A look into the excellent poem by Wilfred Owen, and what lines bring across the most meaning.
Wilfred Owen is best remembered as one of the most prominent poets of the World War I era, and “Dulce et Decorum Est” is a significantly lasting poem that showed how Owen often integrated his strong stance on war into his work. He wrote “Dulce et Decorum Est” in direct response to the pro-war poet Jessie Pope’s work, which called for young men to join the battle for the glory and success of their country. The poem is detailed and filled with gruesome, violent imagery throughout, but the smallest stanza, consisting of only two lines, helps Owen bring his purpose of revealing the true character of war across to his audience more than any other aspect of the poem.
“In all my dreams, before my helpless sight,
He plunges at me, guttering, choking, drowning.” (Owen, lines 20-21)
Owen cleverly places these two lines alone in their own stanza, which calls a greater attention to them than the other three stanzas of the poem. All of the war imagery that was occurring in the present from Owen’s point of view earlier in the poem is now in his dreams. The separation of these two lines signifies the parallel separation of real life
events that occurred and what happens in his dreams. Not only did the event happen, but it also had such an effect on the author as to haunt him in every single one of his dreams.
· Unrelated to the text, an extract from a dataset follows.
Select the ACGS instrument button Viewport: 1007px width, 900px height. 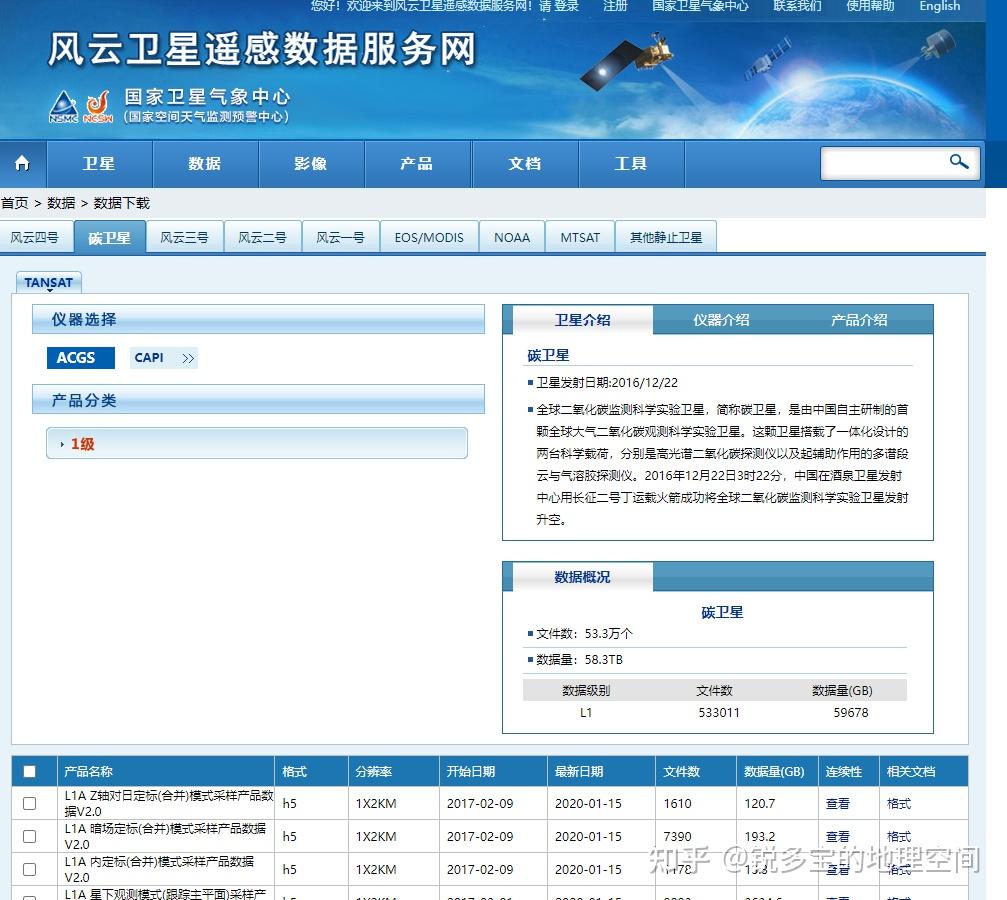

In this way, Owen shows how the horrors of war can be so terrible that the effects on someone from the experience of it can last much longer than the war itself.
The dark and disturbing images of war are present throughout the poem consistently and startlingly detailed, but in the two lines of explaining his dream, Owen condenses the effect of the entire poem, adding a profound significance to those lines above all the others. The man is not just reaching for him, not just going towards him, but plunging at the author too late in desperation to save his own life. The detachment from situations that is experienced in dreams enhances the experience of Owen in a terrifying way, disabling him to do anything to help the man. The man is “guttering”, “choking”, and “drowning”. These three words not only add to the very real and disturbing tone of the poem; they convey it in such a concise way that they almost embody the nightmarish feel of the entire work in that one sentence alone.
As seen, the astounding significance of just two lines out of Owen’s iconic poem strongly express the desire of the author for war to not be seen as glorious, but as a complete assault on humanity. The two lines show how the physical effects of war may not even be half as bad or lasting as the mental effects. His open opposition to Jessie Pope’s call to arms for the sake of nationalism helped define the modernist wave of new ideas, and stated that human life and dignity should be valued over honor or glory.